Problem statement:
Please reproduce the material below verbatim, starting at the line containing "Click the Host priority column header" and ending after the line containing "Action: pos(21,357)".
─── Recorded information
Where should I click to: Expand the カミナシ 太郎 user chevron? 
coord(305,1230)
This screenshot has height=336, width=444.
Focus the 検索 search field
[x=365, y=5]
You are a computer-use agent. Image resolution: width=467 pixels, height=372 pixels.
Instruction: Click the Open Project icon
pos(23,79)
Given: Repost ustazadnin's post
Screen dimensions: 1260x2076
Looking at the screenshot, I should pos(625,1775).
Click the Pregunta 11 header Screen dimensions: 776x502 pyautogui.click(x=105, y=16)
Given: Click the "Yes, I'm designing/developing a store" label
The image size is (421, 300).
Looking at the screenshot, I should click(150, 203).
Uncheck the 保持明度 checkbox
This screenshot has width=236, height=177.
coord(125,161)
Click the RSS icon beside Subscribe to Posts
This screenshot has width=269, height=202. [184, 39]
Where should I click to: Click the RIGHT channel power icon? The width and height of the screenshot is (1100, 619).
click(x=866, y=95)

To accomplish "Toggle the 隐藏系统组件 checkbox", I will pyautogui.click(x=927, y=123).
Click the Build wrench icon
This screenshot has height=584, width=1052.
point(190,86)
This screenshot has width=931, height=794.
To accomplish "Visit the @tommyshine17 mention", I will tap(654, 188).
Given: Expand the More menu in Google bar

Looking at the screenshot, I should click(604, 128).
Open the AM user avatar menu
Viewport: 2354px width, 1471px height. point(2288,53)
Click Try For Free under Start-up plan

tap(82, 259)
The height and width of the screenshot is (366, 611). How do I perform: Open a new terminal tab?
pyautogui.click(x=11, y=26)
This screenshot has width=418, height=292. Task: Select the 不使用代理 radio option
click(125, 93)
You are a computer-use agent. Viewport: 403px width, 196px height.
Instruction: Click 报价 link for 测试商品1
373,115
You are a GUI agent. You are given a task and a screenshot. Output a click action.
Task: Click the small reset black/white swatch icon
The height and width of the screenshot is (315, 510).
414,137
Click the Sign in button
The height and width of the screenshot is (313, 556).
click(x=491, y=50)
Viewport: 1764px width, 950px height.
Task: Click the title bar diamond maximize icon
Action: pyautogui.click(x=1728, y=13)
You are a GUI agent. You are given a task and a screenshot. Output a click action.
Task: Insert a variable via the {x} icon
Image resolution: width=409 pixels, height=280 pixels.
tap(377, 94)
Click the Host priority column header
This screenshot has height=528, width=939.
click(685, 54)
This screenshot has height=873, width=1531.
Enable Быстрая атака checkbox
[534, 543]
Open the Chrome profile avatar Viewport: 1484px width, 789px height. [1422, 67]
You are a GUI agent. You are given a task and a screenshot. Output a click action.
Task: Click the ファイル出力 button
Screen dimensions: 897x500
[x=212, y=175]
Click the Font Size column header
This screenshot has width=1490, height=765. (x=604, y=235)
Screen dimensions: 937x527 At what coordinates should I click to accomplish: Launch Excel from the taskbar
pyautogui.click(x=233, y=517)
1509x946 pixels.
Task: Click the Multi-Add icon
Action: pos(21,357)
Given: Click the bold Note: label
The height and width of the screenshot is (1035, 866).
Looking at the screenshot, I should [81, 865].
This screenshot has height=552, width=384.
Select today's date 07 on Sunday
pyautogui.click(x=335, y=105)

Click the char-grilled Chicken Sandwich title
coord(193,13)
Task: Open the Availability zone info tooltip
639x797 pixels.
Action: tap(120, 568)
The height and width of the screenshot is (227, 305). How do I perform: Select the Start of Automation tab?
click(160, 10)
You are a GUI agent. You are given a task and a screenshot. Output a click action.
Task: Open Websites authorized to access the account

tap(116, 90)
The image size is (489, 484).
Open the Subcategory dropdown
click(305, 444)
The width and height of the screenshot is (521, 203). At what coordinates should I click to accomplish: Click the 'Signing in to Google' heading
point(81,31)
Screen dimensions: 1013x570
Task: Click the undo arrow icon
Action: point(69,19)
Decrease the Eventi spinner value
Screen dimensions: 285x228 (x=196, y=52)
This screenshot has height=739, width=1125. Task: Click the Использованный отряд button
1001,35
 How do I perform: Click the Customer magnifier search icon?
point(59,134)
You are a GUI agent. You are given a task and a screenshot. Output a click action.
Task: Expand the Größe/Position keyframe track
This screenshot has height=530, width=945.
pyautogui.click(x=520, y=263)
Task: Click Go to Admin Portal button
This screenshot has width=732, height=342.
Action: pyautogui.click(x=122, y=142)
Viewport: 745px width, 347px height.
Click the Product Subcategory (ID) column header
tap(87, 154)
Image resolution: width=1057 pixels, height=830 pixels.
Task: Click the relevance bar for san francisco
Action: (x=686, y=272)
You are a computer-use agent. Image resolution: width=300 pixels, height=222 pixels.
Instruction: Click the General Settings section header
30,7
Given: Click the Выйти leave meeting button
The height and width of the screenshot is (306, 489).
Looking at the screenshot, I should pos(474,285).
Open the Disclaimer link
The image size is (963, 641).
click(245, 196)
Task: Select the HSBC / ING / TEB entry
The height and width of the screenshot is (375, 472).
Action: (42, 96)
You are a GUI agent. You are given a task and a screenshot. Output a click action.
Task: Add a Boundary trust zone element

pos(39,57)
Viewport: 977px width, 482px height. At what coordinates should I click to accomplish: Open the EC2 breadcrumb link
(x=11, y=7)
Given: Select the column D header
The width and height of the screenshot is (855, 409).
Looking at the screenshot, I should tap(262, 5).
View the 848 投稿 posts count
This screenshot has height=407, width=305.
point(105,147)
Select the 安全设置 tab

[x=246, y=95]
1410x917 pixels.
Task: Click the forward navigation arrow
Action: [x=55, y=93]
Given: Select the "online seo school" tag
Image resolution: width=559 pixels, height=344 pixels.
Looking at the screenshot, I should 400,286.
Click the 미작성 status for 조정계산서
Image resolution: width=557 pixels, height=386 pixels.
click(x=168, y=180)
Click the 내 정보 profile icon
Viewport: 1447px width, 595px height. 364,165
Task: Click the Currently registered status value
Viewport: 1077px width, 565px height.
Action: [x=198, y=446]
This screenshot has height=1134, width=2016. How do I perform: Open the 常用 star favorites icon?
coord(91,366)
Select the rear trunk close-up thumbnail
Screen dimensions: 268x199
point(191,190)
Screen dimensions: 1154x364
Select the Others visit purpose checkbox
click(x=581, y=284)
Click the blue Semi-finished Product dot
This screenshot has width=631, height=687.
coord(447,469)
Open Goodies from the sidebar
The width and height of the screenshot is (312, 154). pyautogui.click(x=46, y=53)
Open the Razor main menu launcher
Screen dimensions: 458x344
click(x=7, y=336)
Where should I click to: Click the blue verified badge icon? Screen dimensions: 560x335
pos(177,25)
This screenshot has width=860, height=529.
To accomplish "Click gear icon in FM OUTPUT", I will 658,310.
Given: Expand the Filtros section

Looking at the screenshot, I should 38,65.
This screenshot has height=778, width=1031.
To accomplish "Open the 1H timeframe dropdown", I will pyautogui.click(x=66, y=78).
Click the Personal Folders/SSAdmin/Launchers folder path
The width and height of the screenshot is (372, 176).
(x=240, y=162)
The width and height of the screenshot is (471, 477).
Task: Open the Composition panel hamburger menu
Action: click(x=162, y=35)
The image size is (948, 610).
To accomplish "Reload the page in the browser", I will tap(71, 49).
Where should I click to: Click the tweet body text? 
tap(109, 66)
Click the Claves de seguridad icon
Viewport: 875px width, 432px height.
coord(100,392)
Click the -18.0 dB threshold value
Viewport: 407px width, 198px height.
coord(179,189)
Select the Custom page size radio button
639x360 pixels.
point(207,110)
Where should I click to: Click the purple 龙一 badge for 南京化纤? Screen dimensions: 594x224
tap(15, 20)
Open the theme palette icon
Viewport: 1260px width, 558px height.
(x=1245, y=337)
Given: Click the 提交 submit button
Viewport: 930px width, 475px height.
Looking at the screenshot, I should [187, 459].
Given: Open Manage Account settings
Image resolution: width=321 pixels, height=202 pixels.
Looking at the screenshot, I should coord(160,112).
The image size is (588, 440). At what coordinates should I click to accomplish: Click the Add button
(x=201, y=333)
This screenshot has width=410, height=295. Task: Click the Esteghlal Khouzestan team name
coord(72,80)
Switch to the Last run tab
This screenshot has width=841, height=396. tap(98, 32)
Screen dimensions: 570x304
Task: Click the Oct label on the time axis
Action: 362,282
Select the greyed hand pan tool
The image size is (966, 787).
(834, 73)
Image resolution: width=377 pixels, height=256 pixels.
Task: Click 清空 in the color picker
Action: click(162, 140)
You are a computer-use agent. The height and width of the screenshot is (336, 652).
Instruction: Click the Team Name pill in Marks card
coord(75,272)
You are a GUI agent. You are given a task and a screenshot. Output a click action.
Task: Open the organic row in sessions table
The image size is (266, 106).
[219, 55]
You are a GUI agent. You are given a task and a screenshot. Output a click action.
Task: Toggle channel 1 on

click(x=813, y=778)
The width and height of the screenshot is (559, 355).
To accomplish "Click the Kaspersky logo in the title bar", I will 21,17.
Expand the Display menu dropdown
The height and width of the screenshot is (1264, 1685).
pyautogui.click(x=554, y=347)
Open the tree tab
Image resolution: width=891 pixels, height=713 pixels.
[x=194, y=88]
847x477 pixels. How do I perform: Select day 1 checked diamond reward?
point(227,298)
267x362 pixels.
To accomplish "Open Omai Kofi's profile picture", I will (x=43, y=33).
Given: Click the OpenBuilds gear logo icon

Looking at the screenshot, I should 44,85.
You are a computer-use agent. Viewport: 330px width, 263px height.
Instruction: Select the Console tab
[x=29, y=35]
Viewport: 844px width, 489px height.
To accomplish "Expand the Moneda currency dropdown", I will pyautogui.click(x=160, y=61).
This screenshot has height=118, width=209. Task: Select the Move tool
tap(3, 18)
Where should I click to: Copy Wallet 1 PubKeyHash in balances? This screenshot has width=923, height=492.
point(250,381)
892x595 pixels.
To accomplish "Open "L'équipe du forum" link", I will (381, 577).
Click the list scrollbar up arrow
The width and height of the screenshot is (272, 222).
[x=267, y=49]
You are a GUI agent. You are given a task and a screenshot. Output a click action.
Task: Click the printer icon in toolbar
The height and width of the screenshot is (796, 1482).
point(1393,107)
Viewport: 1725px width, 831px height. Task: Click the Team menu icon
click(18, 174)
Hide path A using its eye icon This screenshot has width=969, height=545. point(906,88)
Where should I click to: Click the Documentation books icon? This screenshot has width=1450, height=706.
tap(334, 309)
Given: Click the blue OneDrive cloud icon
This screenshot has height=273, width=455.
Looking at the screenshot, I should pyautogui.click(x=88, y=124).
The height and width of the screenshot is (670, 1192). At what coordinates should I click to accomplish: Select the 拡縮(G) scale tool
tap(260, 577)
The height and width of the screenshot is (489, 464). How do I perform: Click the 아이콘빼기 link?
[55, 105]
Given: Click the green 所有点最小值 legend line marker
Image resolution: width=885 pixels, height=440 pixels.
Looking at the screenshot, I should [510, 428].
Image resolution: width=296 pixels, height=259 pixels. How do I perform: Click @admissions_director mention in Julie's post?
──────
Solution:
Click the Host priority column header
This screenshot has height=528, width=939.
click(685, 54)
This screenshot has height=873, width=1531.
Enable Быстрая атака checkbox
[534, 543]
Open the Chrome profile avatar Viewport: 1484px width, 789px height. [1422, 67]
You are a GUI agent. You are given a task and a screenshot. Output a click action.
Task: Click the ファイル出力 button
Screen dimensions: 897x500
[x=212, y=175]
Click the Font Size column header
This screenshot has width=1490, height=765. (x=604, y=235)
Screen dimensions: 937x527 At what coordinates should I click to accomplish: Launch Excel from the taskbar
pyautogui.click(x=233, y=517)
1509x946 pixels.
Task: Click the Multi-Add icon
Action: pos(21,357)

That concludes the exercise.